While looking at Viswa's example, I've found what seems to be a
problem using lots of QPs on mem-free HCAs.  This could easily be an
mthca driver bug, but I'd appreciate it if Mellanox would take a look
and help track down the issue.  I looked at the mthca code and don't
see anything wrong, so either narrowing down the software bug or
telling me it's actually a FW/HW bug would be great.

I'm attaching a fairly simple program that shows the problem on my
systems.  It just creates a bunch of QPs and has one side send one
message from each QP.  The other side waits for receives and sends a
reply back for every receive it gets.  When all the replies are
received, it loops around and does it again.

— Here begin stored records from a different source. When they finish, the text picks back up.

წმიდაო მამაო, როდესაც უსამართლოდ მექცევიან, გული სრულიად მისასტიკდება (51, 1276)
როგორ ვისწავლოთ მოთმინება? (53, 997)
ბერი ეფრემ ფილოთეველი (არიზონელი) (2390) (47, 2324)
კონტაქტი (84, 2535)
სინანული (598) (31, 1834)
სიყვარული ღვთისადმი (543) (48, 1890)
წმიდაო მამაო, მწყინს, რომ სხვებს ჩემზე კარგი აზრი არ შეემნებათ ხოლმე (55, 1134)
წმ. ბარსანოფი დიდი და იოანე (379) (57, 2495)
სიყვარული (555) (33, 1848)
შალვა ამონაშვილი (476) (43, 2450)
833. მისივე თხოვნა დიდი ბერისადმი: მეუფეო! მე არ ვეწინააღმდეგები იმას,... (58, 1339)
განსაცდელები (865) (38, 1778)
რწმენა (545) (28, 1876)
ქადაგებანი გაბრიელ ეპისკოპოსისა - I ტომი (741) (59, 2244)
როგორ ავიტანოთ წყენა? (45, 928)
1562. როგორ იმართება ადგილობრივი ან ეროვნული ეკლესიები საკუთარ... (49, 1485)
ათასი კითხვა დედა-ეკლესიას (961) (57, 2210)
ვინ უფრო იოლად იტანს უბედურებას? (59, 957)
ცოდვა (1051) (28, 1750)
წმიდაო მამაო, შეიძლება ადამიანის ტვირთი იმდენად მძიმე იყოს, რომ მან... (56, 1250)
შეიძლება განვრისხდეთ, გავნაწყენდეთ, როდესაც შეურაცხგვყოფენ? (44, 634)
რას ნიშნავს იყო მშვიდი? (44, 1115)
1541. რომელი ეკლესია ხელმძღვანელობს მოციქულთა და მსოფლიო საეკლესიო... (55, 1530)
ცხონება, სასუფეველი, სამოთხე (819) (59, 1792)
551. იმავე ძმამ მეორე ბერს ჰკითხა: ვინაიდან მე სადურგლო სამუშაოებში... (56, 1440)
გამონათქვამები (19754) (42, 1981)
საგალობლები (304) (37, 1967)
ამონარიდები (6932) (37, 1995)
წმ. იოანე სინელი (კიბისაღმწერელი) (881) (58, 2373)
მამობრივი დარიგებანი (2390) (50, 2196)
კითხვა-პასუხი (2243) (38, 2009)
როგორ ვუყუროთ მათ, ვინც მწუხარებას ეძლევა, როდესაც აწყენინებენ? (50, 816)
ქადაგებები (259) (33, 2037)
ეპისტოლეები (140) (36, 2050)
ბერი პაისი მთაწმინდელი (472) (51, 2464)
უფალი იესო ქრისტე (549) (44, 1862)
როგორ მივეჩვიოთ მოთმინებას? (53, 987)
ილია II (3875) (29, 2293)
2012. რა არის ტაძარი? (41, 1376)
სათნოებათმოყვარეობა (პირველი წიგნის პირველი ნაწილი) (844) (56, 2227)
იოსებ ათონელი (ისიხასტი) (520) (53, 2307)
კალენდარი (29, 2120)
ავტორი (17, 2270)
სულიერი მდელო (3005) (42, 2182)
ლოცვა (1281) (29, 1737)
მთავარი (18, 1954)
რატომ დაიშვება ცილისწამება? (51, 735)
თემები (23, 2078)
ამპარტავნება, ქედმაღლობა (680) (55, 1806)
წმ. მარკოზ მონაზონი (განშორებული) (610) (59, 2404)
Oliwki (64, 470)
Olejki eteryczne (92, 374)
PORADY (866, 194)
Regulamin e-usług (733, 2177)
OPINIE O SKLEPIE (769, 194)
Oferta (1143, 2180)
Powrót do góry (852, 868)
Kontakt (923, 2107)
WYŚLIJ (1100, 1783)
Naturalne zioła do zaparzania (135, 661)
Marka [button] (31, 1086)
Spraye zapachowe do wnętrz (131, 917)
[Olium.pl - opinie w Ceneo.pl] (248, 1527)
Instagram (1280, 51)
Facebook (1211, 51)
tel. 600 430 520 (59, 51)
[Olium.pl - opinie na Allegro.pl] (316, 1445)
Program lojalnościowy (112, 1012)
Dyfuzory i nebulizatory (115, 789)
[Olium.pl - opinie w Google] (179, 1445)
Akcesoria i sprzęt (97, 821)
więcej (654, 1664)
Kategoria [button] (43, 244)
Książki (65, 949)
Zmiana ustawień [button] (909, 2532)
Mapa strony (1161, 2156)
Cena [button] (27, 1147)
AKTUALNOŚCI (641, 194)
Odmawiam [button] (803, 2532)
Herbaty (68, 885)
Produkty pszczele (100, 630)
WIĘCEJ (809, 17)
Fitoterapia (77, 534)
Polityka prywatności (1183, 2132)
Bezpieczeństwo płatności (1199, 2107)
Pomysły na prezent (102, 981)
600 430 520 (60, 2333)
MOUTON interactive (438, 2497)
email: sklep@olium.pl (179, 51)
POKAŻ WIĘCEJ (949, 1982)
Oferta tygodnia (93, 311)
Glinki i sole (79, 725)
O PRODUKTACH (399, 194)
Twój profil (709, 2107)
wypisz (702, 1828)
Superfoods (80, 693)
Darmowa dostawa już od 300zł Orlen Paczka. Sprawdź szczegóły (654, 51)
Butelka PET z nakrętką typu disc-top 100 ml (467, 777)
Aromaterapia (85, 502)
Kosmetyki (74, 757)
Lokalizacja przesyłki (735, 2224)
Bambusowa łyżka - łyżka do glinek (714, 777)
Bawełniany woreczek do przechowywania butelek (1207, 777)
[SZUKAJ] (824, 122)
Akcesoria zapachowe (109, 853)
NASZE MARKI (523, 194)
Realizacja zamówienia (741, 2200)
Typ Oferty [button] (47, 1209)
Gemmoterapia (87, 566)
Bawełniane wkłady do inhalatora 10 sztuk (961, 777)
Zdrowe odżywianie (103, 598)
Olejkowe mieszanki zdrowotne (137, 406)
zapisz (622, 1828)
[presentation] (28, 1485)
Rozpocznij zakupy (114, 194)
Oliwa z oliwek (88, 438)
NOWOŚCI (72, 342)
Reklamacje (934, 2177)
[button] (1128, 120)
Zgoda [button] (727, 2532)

To build the example, just do:

   gcc -o rc-test rc-test.c -libverbs

To run, do

    rc-test

on one system, and

    rc-test <listening address>

on the other.  In fact, I can reproduce the problem even on a single
system just with

    rc-test &
    rc-test localhost

On a system with a PCI-X HCA, this works perfectly.  However, on a
system with Arbel HCAs (with mem-free FW 5.1.0), I get the following
output (going on forever):

      local address:  LID 0x0008
      remote address: LID 0x0007
    After 1.000066 sec, 104/4000 comps
    After 2.000276 sec, 104/4000 comps
    After 3.000295 sec, 104/4000 comps
    After 4.000332 sec, 104/4000 comps
    After 5.000375 sec, 104/4000 comps

which shows that only 104 out of the 4000 send/receive pairs ever
complete.  On the other side I see the same number of completions.  It
seems the HCA loses a bunch of doorbells, although an IPoIB traffic
running in the background continues fine.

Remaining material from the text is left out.